- Given entries -
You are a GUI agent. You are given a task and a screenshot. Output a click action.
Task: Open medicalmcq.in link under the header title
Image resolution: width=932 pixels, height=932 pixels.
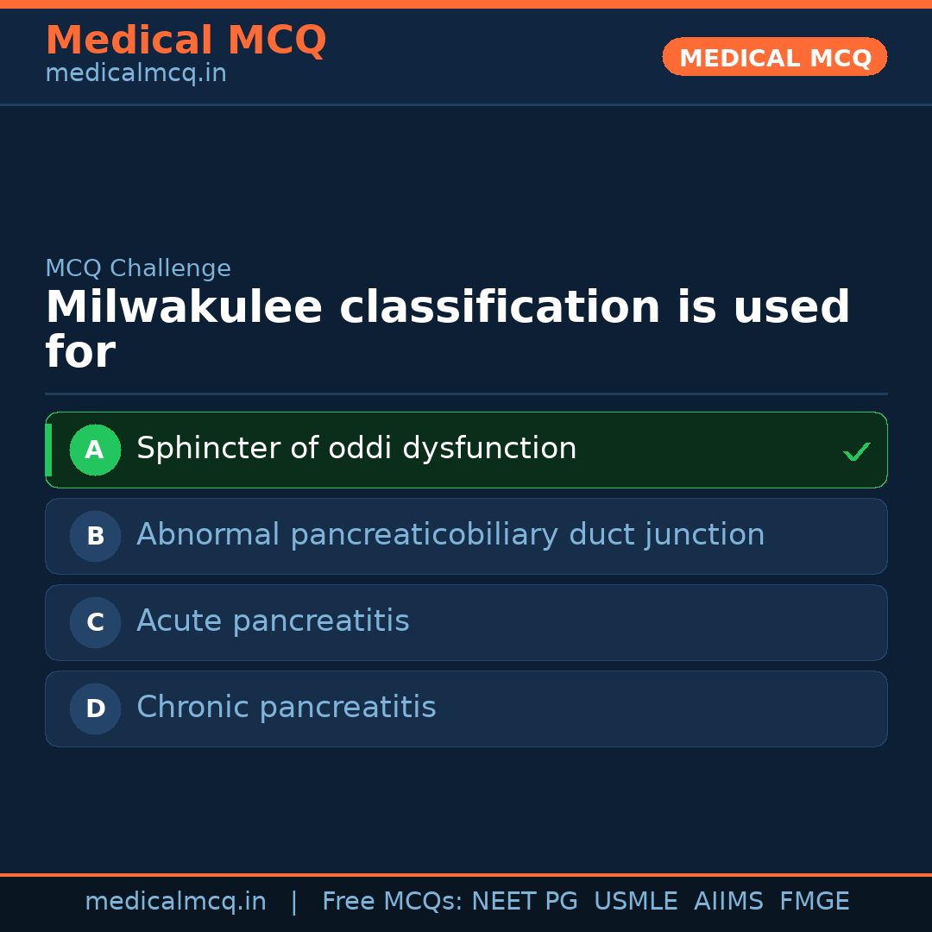point(135,74)
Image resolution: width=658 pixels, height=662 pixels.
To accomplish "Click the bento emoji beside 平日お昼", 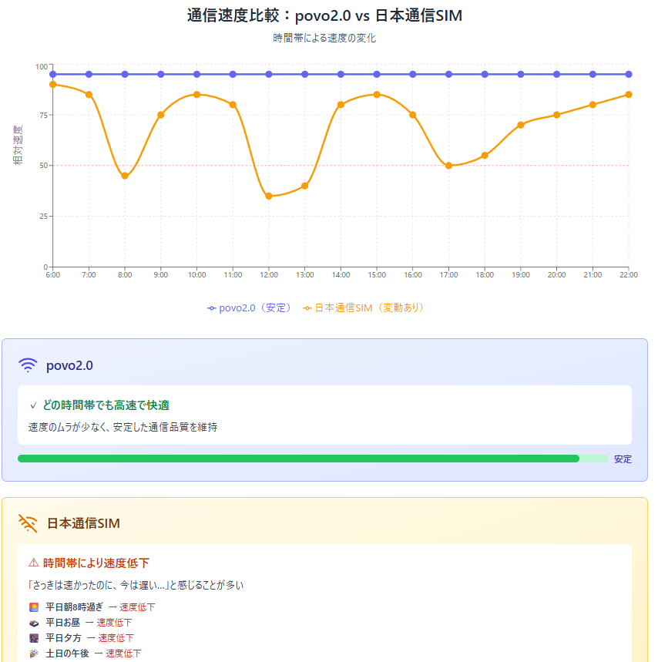I will pos(32,623).
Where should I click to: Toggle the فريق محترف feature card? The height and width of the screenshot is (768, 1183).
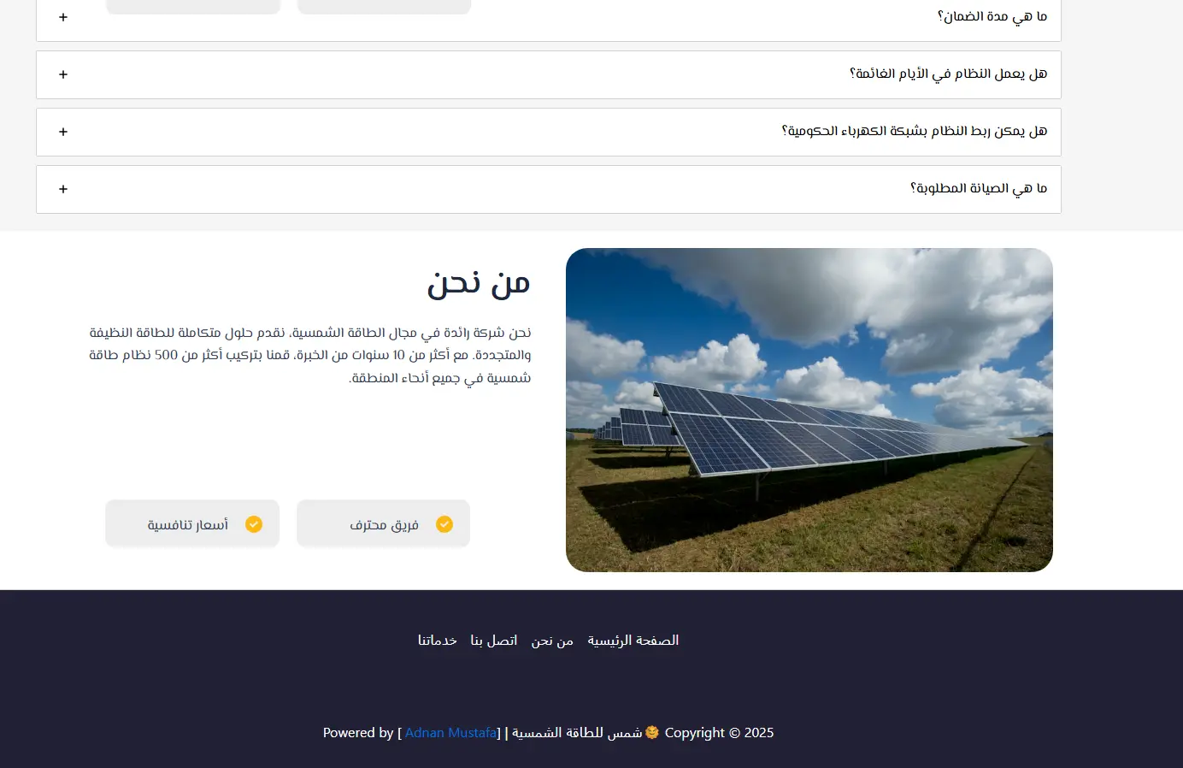383,523
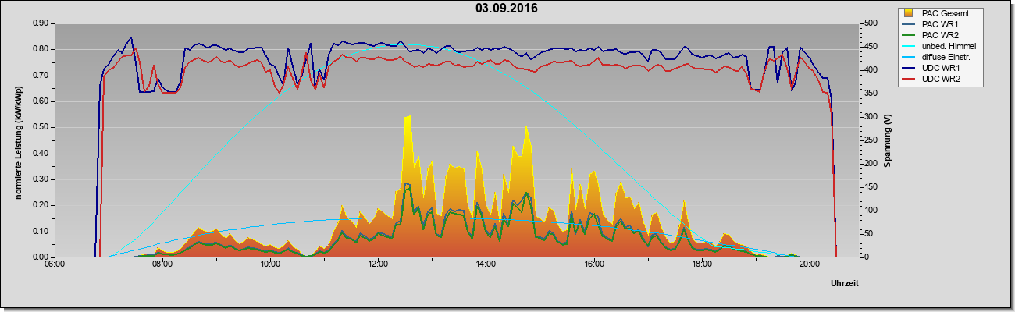Click the 16:00 time axis label

(593, 264)
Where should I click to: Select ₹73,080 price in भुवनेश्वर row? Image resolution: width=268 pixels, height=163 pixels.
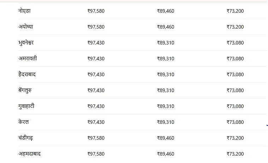point(235,43)
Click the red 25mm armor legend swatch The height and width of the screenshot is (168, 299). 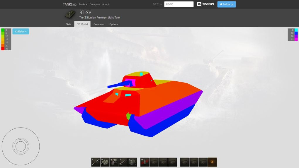[x=3, y=49]
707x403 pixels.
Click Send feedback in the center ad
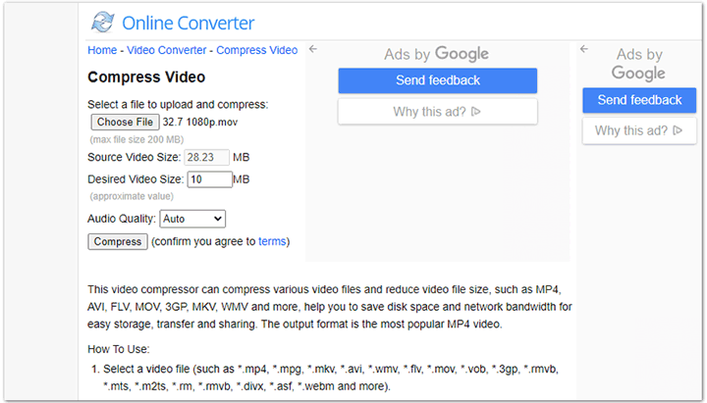tap(438, 80)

- Exercise prompt -
Without including any pictures, set down word for word every line from the one containing "707x403 pixels." through the last line of the material.

- Solved problem -
707x403 pixels.
Click Send feedback in the center ad
tap(438, 80)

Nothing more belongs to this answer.